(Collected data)
- - -
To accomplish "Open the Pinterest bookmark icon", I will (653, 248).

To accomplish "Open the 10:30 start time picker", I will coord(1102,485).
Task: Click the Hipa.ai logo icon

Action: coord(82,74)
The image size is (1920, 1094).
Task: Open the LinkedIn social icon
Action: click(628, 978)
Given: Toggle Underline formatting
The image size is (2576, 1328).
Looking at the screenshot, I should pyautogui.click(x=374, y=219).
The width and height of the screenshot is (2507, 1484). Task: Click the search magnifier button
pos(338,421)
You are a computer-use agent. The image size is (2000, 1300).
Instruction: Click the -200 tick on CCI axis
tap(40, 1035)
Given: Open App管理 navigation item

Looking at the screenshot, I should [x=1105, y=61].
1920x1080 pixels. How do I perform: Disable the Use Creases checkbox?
- - -
• PROBLEM TO SOLVE: Filter the entries above down to the lines containing the word "will".

• RESULT FOR THIS EXERCISE:
To accomplish "Open the Pinterest bookmark icon", I will (653, 248).
To accomplish "Open the 10:30 start time picker", I will coord(1102,485).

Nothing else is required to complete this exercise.